What to do: Copy each of the following entries back without change.

Source records:
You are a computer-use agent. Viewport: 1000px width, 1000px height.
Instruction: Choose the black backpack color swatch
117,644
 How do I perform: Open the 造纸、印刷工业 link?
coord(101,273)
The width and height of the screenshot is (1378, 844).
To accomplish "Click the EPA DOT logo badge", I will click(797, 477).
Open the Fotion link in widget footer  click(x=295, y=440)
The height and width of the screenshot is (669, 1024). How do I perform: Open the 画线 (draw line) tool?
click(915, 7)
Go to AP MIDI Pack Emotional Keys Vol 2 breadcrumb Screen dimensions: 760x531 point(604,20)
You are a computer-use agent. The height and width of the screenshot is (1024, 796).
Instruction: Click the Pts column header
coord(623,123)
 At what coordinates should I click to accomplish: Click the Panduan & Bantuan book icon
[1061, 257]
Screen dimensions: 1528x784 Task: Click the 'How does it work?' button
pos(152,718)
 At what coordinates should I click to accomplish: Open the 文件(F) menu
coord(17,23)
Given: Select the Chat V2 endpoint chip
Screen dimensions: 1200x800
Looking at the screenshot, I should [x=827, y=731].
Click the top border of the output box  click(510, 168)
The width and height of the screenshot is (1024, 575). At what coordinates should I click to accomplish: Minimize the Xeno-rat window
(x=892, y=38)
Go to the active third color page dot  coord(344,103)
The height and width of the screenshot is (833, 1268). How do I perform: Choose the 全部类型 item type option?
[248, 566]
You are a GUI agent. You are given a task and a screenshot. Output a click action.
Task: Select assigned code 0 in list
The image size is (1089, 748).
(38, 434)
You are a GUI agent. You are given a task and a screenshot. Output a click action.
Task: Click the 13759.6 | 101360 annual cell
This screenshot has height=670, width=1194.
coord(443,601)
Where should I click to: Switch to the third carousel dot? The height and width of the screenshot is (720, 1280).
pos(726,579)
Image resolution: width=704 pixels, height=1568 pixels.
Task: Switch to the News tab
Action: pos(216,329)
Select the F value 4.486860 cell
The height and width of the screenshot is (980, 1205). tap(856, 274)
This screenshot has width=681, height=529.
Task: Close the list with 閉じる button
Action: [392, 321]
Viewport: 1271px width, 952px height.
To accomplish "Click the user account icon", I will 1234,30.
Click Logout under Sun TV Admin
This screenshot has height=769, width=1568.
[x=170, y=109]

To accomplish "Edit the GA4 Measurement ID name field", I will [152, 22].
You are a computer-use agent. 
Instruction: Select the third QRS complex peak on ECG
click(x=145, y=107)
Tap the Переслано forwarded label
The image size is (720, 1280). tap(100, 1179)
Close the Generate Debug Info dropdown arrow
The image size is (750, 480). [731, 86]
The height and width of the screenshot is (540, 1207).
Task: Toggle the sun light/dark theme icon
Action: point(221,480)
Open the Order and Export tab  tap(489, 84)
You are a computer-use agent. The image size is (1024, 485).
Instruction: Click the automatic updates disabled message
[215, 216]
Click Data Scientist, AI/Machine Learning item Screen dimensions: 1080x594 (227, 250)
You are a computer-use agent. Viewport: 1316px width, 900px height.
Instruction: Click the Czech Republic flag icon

Result of this task:
You are a computer-use agent. Viewport: 1000px width, 1000px height.
Instruction: Choose the black backpack color swatch
117,644
 How do I perform: Open the 造纸、印刷工业 link?
coord(101,273)
The width and height of the screenshot is (1378, 844).
To accomplish "Click the EPA DOT logo badge", I will click(797, 477).
Open the Fotion link in widget footer  click(x=295, y=440)
The height and width of the screenshot is (669, 1024). How do I perform: Open the 画线 (draw line) tool?
click(915, 7)
Go to AP MIDI Pack Emotional Keys Vol 2 breadcrumb Screen dimensions: 760x531 point(604,20)
You are a computer-use agent. The height and width of the screenshot is (1024, 796).
Instruction: Click the Pts column header
coord(623,123)
 At what coordinates should I click to accomplish: Click the Panduan & Bantuan book icon
[1061, 257]
Screen dimensions: 1528x784 Task: Click the 'How does it work?' button
pos(152,718)
 At what coordinates should I click to accomplish: Open the 文件(F) menu
coord(17,23)
Given: Select the Chat V2 endpoint chip
Screen dimensions: 1200x800
Looking at the screenshot, I should [x=827, y=731].
Click the top border of the output box  click(510, 168)
The width and height of the screenshot is (1024, 575). At what coordinates should I click to accomplish: Minimize the Xeno-rat window
(x=892, y=38)
Go to the active third color page dot  coord(344,103)
The height and width of the screenshot is (833, 1268). How do I perform: Choose the 全部类型 item type option?
[248, 566]
You are a GUI agent. You are given a task and a screenshot. Output a click action.
Task: Select assigned code 0 in list
The image size is (1089, 748).
(38, 434)
You are a GUI agent. You are given a task and a screenshot. Output a click action.
Task: Click the 13759.6 | 101360 annual cell
This screenshot has height=670, width=1194.
coord(443,601)
Where should I click to: Switch to the third carousel dot? The height and width of the screenshot is (720, 1280).
pos(726,579)
Image resolution: width=704 pixels, height=1568 pixels.
Task: Switch to the News tab
Action: pos(216,329)
Select the F value 4.486860 cell
The height and width of the screenshot is (980, 1205). tap(856, 274)
This screenshot has width=681, height=529.
Task: Close the list with 閉じる button
Action: [392, 321]
Viewport: 1271px width, 952px height.
To accomplish "Click the user account icon", I will 1234,30.
Click Logout under Sun TV Admin
This screenshot has height=769, width=1568.
[x=170, y=109]

To accomplish "Edit the GA4 Measurement ID name field", I will [152, 22].
You are a computer-use agent. 
Instruction: Select the third QRS complex peak on ECG
click(x=145, y=107)
Tap the Переслано forwarded label
The image size is (720, 1280). tap(100, 1179)
Close the Generate Debug Info dropdown arrow
The image size is (750, 480). [731, 86]
The height and width of the screenshot is (540, 1207).
Task: Toggle the sun light/dark theme icon
Action: point(221,480)
Open the Order and Export tab  tap(489, 84)
You are a computer-use agent. The image size is (1024, 485).
Instruction: Click the automatic updates disabled message
[215, 216]
Click Data Scientist, AI/Machine Learning item Screen dimensions: 1080x594 (227, 250)
You are a computer-use agent. Viewport: 1316px width, 900px height.
Instruction: Click the Czech Republic flag icon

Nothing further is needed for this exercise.